Spring 2019–Winter 2020

Beige Stage

How Technicolor invented the Hollywood palette

Sasha Archibald

Technicolor dye formula tests, 1938. Courtesy Eastman Museum.

“I am not very fond of Color,” announces Roland Barthes in his meditation on photography and affect, Camera Lucida. Barthes’s hesitancy is one of the least idiosyncratic aspects of the book; he shares his chromatic reservations with Western European culture in general, and intellectuals in particular. Two centuries ago, Goethe famously spoke of “people of refinement” who were inclined to “banish [color] altogether from their presence,” and little has changed since.[1] Black clothing and white interiors still signal sophisticated taste. A slip of turquoise may be fashionable, but a riot of purple and yellow is not. This collective aversion to bright color constitutes what anthropologist Michael Taussig calls “cultural chromophobia,” a phenomenon that he argues represents the vestiges of colonialism.[2] Indeed, Goethe wrote that in contrast to “people of refinement,” those who have a “predilection for vivid colours” are “savage nations, uneducated people, and children.”[3] Taussig tries to tease out how prejudice comes to be described as taste, but it’s a difficult task. Our notion of what is gaudy and what is not seems beyond reproach.
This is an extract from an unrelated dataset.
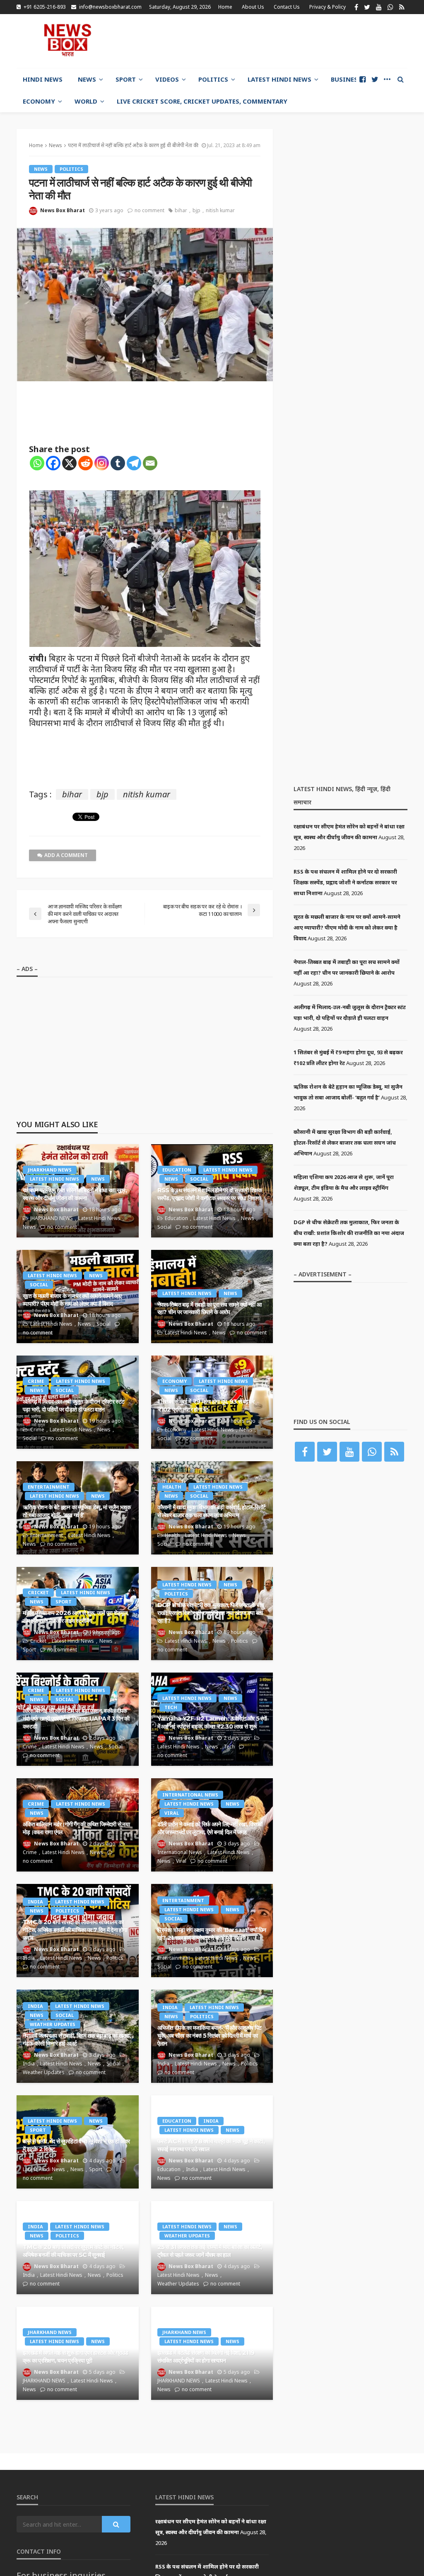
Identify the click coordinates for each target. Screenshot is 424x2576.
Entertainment (49, 1487)
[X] (69, 463)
Chromophobia is evident everywhere in the history of color photography and color film. Color images are now standard, but their emergence was not particularly welcomed; an appetite for color had to be coaxed and cultivated. The Lumière brothers were astonished that their black-and-white moving images attracted more interest than their color photography, and when color photographs—from a variety of fields, including fashion, advertising, and documentary—finally made their way into the Museum of Modern Art in 1950, the exhibition had the opposite effect to what its curator, Edward Steichen, intended. Rather than herald color’s expanding relevance, “Color Photography”hardened the argument against it. “The show,” writes art historian Kevin Moore, “only emphasized what was commonly believed: color was a commercial and amateur medium not suitable for art.”[4] Almost twenty years later, in 1969, Walker Evans was still describing color photography as “vulgar.”[5]
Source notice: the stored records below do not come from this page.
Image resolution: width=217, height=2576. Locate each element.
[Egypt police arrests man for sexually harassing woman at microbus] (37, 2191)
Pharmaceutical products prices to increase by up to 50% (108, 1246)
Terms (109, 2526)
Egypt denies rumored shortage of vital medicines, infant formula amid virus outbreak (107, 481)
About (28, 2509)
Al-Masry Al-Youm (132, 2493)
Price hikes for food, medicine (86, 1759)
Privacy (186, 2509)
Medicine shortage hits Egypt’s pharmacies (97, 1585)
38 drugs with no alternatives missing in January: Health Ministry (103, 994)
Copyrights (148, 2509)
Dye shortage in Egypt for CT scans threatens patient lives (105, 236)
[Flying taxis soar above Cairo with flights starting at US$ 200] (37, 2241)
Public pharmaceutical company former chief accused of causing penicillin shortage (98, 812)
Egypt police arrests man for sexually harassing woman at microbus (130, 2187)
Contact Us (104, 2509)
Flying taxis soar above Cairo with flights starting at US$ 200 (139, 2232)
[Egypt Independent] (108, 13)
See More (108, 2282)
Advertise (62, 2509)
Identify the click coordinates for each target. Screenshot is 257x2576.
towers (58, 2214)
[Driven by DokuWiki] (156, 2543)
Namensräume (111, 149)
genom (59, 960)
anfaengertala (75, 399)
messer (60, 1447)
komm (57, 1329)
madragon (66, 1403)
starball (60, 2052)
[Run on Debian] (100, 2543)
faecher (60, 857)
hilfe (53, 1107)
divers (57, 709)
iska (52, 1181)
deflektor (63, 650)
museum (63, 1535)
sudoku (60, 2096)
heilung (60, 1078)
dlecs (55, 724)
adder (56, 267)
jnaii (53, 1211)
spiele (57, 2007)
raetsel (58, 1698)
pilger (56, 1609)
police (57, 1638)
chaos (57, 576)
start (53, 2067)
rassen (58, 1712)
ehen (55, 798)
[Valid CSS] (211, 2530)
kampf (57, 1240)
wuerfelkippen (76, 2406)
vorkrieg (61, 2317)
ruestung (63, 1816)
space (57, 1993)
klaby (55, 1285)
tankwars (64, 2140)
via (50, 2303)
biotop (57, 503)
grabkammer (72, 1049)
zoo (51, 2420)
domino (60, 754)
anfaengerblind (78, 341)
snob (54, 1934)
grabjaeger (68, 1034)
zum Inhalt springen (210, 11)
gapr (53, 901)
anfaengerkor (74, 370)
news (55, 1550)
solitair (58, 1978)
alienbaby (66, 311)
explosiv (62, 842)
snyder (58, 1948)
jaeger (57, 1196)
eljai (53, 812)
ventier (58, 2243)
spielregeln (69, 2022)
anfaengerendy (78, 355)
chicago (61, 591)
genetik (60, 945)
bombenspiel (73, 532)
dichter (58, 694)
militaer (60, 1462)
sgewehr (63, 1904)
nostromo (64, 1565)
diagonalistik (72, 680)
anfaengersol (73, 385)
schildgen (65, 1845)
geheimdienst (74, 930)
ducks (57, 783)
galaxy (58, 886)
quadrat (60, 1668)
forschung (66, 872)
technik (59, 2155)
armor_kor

The dynamic was the same in the case of color film. Its inventors assumed that their task was to create a workable technology. But even when the technology was in place, audiences were largely uninterested, if not hostile. The first color films were marketed as if color was its own genre—as if someone would seek out a color film on Friday and a Western on Saturday. It turned out that color was not the draw its inventors expected. Color was acceptable for scenics and cartoons, but in full-length narrative films, it was thought to strain the eyes, cause headaches, and, above all, represent poor taste. One small-town theater owner in Oregon reported to his distributor that his audience could handle just one color picture a year. The company that eventually became synonymous with color film achieved success only after addressing the ways in which color seemed to disrupt, rather than enhance, the pleasures of cinema. Until then, film was by definition black and white, and color a self-aggrandizing interloper. This is the story of how one company single-handedly assuaged our chromophobia and changed the history of aesthetics.